Bad news is it then dropped to -10 to -19. I don't mind cold but when the sun is low this time of the year its depressing and the freezing fog does not help. 

Good news is our big snowfalls come in the late winter (we call its spring) 

Good news is I finally got ticked at the push shovel and bent the handle so it scrapes right. 

Good news is the Yamaha continues to perform like the Mustang it is (rugged, hardy, reliable and immune to anything)


----------



## sscotsman

RC20 said:


> Good news is we have not had many of the pissy 1 and 2 inch snow falls.

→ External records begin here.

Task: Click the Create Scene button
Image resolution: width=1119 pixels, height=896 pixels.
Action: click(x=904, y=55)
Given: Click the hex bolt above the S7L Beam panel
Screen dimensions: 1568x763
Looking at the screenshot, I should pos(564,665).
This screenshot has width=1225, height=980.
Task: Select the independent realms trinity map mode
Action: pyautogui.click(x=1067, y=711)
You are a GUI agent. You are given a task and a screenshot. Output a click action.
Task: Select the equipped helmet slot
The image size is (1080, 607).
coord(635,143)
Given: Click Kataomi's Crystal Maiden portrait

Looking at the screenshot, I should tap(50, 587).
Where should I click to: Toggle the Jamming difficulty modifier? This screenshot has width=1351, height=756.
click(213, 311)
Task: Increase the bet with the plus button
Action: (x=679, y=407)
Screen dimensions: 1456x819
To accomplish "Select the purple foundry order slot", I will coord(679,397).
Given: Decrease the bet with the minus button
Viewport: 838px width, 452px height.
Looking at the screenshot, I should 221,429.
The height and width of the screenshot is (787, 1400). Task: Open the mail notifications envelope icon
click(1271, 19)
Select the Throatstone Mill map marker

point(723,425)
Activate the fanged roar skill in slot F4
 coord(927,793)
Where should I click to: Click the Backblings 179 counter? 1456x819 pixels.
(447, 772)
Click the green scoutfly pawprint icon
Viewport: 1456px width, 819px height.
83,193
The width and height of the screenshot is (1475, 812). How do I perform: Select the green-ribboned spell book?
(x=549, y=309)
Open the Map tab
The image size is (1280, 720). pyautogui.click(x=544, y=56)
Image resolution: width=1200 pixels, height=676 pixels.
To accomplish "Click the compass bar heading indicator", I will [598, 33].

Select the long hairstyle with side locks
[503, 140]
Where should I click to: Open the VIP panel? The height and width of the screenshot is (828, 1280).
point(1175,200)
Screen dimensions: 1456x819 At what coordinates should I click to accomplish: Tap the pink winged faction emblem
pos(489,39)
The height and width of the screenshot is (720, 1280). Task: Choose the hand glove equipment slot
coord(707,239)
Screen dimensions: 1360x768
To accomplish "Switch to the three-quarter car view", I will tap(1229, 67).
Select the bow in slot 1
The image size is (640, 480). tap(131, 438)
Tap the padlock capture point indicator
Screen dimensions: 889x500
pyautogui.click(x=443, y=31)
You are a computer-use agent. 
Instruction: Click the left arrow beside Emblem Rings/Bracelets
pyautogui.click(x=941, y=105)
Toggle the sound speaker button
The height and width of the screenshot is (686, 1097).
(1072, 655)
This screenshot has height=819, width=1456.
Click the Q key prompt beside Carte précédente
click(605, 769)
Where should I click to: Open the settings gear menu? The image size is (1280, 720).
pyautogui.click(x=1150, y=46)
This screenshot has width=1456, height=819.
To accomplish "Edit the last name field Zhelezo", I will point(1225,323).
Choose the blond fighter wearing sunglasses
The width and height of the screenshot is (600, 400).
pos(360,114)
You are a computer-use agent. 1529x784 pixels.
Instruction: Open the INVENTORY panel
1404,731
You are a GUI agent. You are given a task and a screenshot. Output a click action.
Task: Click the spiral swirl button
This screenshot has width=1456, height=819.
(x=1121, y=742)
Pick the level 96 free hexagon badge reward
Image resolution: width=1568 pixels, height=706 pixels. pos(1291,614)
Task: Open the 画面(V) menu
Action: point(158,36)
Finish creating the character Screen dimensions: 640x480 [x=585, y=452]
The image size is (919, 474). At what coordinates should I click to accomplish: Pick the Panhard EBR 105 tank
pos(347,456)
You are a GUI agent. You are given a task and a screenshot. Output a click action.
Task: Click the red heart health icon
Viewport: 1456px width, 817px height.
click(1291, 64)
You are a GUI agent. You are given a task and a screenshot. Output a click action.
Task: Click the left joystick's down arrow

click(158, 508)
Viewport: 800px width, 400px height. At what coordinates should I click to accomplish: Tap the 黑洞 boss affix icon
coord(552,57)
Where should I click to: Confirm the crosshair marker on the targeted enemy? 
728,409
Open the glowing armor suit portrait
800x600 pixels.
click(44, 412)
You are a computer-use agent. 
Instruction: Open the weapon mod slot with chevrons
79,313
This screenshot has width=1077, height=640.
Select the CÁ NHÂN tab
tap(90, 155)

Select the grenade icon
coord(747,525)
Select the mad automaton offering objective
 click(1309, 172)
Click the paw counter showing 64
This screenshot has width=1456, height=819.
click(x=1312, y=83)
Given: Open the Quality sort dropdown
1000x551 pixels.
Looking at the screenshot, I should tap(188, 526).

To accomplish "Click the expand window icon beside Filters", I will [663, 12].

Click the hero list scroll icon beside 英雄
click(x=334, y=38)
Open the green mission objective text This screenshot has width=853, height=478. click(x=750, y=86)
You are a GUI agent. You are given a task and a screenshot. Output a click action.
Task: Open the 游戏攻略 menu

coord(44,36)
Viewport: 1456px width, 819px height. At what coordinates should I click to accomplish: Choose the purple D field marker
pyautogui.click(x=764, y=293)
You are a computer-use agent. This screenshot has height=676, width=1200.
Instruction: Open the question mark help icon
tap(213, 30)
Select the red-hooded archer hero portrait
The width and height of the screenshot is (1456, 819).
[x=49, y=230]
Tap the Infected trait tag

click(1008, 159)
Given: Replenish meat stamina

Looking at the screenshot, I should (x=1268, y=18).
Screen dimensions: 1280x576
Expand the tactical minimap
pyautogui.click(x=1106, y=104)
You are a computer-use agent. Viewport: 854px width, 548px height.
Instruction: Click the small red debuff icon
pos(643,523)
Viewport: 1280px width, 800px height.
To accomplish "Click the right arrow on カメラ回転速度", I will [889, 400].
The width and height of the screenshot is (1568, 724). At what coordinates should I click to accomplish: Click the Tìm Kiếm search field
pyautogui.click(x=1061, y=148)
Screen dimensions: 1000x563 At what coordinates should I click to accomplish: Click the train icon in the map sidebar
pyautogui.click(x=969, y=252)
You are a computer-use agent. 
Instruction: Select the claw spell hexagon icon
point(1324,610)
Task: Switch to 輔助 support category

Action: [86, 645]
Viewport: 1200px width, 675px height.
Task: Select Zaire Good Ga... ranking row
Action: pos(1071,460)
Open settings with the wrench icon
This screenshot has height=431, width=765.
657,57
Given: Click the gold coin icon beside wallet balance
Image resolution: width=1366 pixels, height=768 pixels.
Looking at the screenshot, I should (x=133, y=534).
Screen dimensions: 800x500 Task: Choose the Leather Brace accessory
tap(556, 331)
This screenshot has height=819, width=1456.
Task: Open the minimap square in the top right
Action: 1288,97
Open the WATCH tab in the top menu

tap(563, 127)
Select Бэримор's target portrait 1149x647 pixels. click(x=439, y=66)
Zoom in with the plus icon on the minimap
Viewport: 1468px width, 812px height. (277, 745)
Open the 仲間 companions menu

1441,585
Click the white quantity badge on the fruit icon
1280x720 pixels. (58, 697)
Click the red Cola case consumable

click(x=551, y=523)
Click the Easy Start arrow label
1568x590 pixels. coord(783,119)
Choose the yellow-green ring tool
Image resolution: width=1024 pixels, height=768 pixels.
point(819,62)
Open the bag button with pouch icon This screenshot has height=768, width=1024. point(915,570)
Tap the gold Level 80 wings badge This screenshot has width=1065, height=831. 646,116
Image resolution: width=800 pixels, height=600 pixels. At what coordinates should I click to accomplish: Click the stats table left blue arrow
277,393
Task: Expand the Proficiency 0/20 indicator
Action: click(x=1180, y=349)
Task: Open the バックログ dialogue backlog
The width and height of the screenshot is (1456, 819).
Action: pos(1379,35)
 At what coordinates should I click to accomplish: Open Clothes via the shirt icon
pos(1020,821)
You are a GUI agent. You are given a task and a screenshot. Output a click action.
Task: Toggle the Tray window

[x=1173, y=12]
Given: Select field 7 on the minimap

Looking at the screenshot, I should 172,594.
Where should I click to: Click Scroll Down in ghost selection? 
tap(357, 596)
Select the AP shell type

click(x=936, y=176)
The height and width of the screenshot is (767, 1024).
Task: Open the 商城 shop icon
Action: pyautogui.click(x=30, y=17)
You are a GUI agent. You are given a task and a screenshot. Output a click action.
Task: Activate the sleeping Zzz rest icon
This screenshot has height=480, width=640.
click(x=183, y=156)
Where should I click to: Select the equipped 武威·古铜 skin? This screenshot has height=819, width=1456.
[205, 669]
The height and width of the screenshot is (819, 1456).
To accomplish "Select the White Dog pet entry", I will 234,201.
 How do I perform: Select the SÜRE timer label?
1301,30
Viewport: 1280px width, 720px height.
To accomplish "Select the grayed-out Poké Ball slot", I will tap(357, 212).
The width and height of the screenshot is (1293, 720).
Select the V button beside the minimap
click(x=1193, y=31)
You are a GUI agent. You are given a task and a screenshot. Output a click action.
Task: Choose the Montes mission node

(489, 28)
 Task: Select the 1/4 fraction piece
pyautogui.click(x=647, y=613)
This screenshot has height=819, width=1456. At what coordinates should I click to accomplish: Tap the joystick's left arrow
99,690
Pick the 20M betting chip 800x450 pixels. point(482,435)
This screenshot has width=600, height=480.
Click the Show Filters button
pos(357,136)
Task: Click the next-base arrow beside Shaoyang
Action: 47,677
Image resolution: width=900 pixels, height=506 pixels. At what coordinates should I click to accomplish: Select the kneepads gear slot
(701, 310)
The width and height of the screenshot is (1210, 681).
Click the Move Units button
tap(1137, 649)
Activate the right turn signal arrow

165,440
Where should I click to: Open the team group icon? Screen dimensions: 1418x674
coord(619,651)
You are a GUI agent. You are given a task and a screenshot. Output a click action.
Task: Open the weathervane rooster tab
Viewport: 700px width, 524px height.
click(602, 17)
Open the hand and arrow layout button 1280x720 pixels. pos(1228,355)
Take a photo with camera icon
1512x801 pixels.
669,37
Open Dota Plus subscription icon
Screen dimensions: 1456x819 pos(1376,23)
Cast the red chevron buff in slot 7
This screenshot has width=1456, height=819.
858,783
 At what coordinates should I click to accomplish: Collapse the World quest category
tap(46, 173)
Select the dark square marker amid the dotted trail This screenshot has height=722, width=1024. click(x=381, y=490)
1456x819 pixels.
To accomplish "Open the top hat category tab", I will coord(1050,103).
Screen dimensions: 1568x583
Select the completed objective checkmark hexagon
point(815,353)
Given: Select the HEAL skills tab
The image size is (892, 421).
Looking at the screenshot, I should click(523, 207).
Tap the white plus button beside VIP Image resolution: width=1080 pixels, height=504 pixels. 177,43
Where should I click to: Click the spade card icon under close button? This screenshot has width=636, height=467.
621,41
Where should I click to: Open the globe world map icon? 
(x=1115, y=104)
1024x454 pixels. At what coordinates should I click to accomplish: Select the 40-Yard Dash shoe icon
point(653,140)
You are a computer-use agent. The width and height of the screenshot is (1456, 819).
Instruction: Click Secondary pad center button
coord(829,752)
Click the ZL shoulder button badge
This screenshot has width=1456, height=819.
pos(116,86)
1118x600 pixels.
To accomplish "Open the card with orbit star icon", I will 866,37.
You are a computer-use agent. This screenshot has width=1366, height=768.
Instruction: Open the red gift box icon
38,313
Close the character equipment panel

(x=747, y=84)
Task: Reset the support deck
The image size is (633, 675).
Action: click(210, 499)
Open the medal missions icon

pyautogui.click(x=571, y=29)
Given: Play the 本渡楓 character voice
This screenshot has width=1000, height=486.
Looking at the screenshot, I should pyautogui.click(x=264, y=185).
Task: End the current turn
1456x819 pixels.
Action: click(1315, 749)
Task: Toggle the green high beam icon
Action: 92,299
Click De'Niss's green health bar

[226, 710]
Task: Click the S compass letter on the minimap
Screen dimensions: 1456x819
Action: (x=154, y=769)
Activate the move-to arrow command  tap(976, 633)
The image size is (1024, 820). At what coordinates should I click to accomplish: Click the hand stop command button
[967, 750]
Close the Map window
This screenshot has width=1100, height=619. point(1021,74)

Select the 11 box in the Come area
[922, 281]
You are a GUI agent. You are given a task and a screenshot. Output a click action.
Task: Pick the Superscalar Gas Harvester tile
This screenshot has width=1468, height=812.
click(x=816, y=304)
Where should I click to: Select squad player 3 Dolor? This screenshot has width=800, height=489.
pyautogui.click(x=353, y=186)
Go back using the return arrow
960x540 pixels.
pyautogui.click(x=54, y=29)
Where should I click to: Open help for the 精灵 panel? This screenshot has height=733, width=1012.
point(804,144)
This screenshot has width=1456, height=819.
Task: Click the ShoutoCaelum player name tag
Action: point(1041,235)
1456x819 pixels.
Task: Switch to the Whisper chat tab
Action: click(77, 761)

We have! and they have all melted away quickly..
but thats normal, we get lots of minor Lake-effect snow every year.

Let's see, I can do the math! 
checking the snow stats for Rochester NY: We are at 49" of snow so far this season (very low)
I have used the snowblower twice, once on 6" and once on 4", that's 10" total..
so that leaves 39" that I *didnt* use the snowblower on! Thats 3-feet, all in piddly 1 and 2 inch snowfalls. 


Scot


----------



## uberT

I've used the machine once so far. The weather people are warning of a "storm" on Sat night consisting of 3" (max) followed by rain which will wash it all away.


----------



## broo

I have about 4 to 5 hours of use so far this season. We didn't yet get a big snowfall, but many small ones (2-3 inches) that quickly add up.


----------



## uberT

Guys, GOOD NEWS!! I was at Home Depot an hour ago and nothing but BBQs, roto-tillers and riding tractors as far as the eye could see. Not a snow blower to be seen anywhere. Winter must be over


----------



## badbmwbrad

It's a sure sign of Spring! Here on the Mass south shore, we may get a little coating of snow followed by rain. All of my Ariens machines are ready to work. 



uberT said:


> Guys, GOOD NEWS!! I was at Home Depot an hour ago and nothing but BBQs, roto-tillers and riding tractors as far as the eye could see. Not a snow blower to be seen anywhere. Winter must be over


----------



## gibbs296

Winter storm warning out for Minneapolis. Up to 9 inches of snow predicted. We shall see...


----------



## BlowerMods1

Supposed to get slammed this weekend. I'll let you know.


----------



## Snowbelt_subie

sscotsman said:


> We have! and they have all melted away quickly..
> but thats normal, we get lots of minor Lake-effect snow every year.
> 
> Let's see, I can do the math!
> checking the snow stats for Rochester NY: We are at 49" of snow so far this season (very low)
> I have used the snowblower twice, once on 6" and once on 4", that's 10" total..
> so that leaves 39" that I *didnt* use the snowblower on! Thats 3-feet, all in piddly 1 and 2 inch snowfalls.
> 
> 
> Scot


we have 3 days of lake effect from Saturday night until Tuesday. Same for you?


----------



## orangputeh

good news

15 inches of nice powder yesterday and last night. mucho fun blowing it . made some extra moulah on anemergency repair and went out an splurged on Subway sandwiches.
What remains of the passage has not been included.